--- WHAT THE TASK REQUIRES ---
Turn the lines of the records, from the start up to and including the line that contains "The image size is (1920, 1080).", into a JSON list of strings with one string per line and blank lines omitted.

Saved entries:
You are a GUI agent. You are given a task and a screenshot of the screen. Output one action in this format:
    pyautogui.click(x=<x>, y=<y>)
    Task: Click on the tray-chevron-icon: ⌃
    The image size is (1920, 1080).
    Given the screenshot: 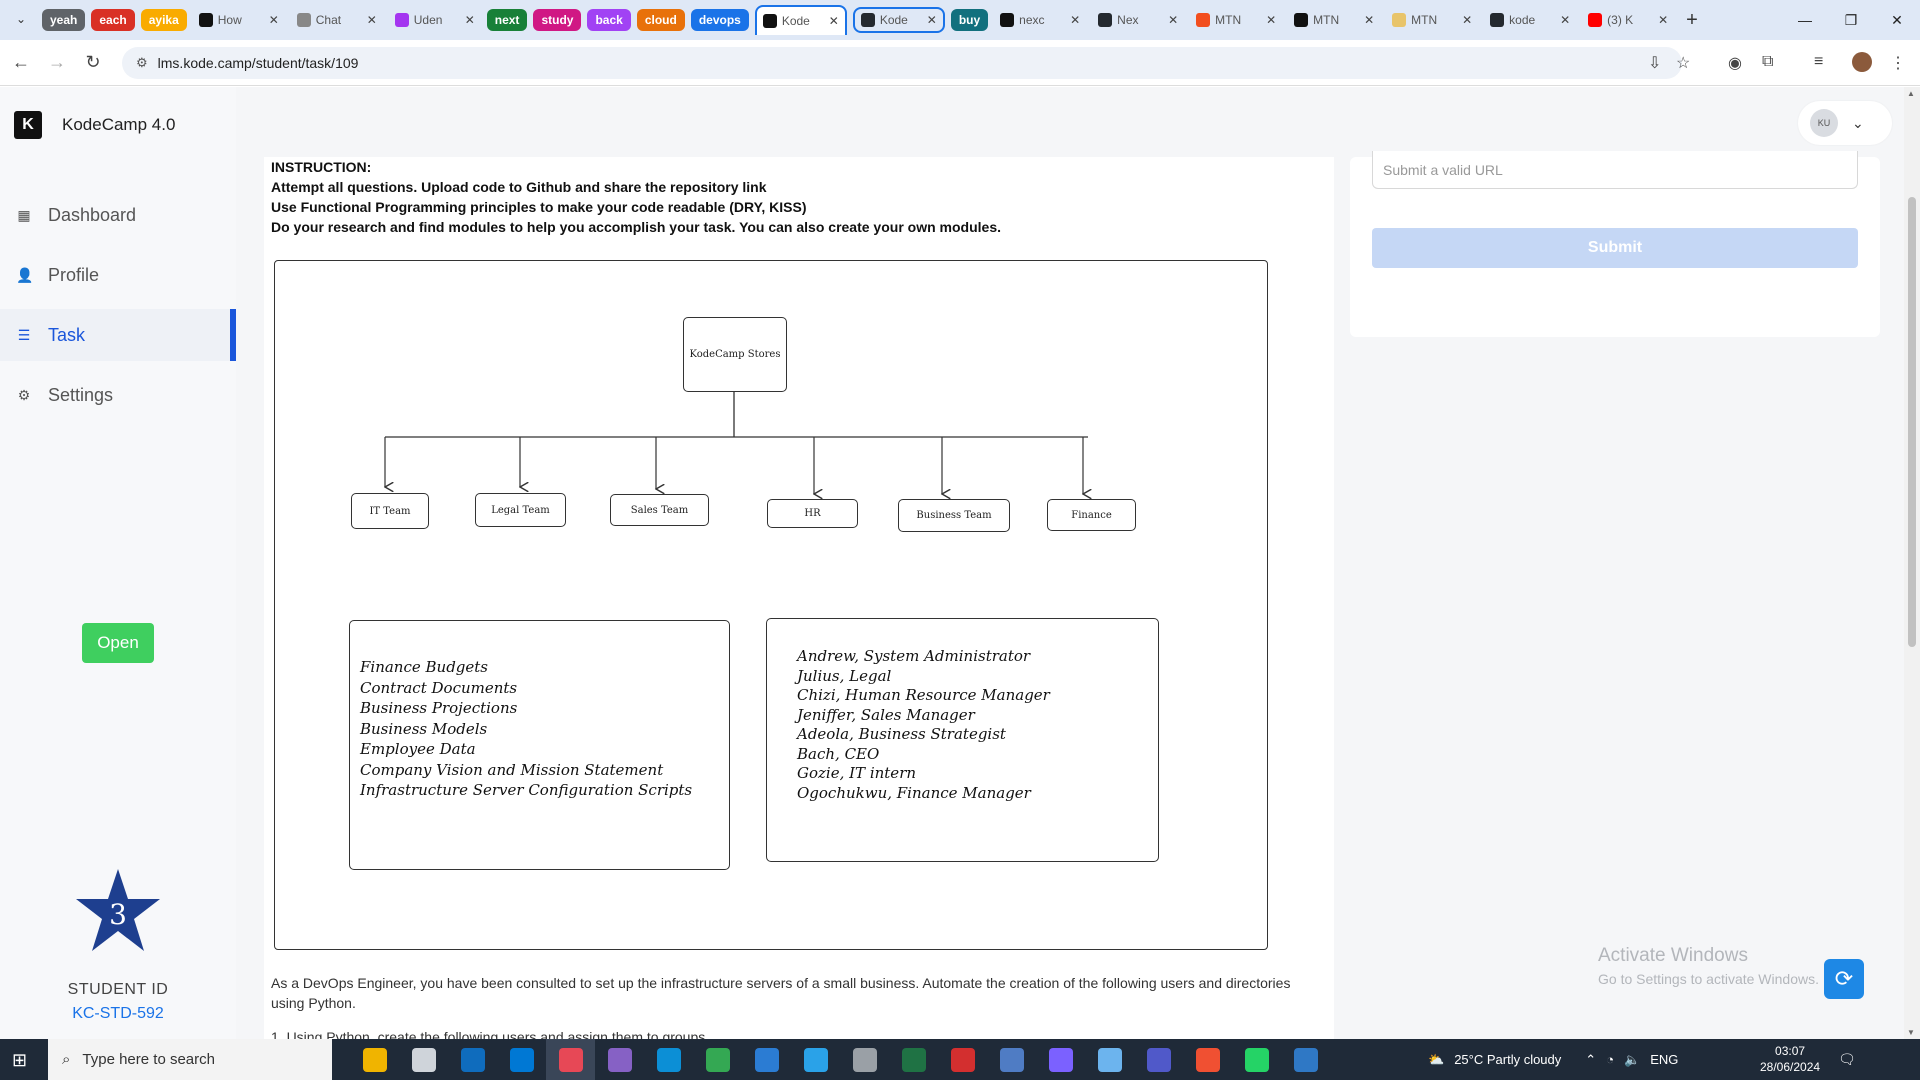 What is the action you would take?
    pyautogui.click(x=1590, y=1060)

--- SOLUTION TO THE EXERCISE ---
[
  "You are a GUI agent. You are given a task and a screenshot of the screen. Output one action in this format:",
  "    pyautogui.click(x=<x>, y=<y>)",
  "    Task: Click on the tray-chevron-icon: ⌃",
  "    The image size is (1920, 1080)."
]